SOURCE MATERIAL Start Marker

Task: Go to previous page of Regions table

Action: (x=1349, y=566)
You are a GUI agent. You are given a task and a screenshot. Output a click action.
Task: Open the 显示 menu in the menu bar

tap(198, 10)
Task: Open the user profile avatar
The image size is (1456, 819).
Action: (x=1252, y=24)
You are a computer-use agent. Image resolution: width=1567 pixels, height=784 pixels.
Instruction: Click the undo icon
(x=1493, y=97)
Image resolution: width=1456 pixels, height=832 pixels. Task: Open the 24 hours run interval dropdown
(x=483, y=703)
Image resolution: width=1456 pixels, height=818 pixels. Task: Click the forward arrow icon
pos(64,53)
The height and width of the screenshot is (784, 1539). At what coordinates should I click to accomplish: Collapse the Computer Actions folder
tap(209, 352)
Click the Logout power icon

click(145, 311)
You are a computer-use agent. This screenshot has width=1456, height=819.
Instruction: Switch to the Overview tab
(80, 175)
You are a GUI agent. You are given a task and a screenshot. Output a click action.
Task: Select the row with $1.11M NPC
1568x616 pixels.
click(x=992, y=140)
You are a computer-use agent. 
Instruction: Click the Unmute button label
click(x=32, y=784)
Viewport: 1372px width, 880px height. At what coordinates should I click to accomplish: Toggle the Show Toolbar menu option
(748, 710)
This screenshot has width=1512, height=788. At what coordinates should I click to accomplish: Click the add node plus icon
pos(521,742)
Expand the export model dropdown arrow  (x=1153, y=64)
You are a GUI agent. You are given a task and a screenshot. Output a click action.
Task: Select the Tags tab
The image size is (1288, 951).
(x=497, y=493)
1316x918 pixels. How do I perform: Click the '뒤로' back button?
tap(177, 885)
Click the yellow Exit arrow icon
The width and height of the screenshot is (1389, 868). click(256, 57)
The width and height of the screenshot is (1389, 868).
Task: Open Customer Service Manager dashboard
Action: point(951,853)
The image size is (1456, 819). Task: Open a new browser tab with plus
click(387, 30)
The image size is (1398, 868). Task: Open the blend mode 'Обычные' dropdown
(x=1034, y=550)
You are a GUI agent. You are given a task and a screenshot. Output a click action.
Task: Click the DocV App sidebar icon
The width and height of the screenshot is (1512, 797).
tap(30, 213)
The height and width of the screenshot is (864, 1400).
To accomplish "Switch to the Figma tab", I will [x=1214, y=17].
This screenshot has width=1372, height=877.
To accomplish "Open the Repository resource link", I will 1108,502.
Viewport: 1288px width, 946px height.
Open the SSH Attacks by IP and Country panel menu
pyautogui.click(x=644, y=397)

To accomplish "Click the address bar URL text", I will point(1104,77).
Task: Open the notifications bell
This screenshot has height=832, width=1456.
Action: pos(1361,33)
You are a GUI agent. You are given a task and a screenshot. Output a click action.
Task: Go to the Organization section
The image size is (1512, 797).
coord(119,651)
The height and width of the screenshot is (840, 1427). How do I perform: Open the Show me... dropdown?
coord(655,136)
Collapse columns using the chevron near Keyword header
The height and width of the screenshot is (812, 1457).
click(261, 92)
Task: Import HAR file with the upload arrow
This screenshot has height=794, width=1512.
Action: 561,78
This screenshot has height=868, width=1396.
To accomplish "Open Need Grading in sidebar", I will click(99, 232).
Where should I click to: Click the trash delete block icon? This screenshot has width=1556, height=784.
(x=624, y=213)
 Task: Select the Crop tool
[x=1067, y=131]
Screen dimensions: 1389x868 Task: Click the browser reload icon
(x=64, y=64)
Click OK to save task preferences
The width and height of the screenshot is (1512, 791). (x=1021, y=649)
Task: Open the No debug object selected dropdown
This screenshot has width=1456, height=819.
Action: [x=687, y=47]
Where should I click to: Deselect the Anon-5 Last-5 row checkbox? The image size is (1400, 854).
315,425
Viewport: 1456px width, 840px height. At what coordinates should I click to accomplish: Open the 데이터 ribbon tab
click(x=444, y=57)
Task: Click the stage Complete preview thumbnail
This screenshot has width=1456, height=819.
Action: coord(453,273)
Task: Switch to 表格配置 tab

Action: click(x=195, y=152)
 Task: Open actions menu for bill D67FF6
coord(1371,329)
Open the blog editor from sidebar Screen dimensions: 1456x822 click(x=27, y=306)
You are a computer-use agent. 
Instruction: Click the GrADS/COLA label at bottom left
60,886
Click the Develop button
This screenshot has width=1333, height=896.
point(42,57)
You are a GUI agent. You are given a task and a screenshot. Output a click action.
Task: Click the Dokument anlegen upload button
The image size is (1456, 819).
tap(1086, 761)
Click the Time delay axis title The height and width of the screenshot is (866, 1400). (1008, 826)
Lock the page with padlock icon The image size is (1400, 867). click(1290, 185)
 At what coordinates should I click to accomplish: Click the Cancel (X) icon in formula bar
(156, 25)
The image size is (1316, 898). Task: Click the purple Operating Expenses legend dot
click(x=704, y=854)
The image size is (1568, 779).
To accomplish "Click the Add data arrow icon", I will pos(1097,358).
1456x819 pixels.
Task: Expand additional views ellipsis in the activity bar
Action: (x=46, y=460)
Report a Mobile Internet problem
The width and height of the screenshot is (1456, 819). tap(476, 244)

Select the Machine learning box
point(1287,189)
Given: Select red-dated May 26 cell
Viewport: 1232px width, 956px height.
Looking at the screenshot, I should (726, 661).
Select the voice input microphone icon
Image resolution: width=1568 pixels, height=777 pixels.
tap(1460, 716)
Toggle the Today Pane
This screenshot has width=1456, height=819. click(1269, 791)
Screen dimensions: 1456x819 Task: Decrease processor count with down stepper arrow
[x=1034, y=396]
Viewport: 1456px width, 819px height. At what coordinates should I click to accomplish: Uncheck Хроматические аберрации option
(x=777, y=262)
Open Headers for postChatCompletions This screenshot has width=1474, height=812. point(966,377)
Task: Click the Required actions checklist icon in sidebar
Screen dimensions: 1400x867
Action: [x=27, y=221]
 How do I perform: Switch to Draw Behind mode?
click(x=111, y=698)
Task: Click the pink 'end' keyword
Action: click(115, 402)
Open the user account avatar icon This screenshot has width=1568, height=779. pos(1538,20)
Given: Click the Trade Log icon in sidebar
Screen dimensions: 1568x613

SOURCE MATERIAL End Marker

WHAT NEEDS TO BE DONE ::
Look above for the line holding "The height and width of the screenshot is (840, 1427)." and the line holding "Task: Import HAR file with the upload arrow". Retype both, and every line between them, word for word and nothing else.

COMPLETED TASK ::
The height and width of the screenshot is (840, 1427). How do I perform: Open the Show me... dropdown?
coord(655,136)
Collapse columns using the chevron near Keyword header
The height and width of the screenshot is (812, 1457).
click(261, 92)
Task: Import HAR file with the upload arrow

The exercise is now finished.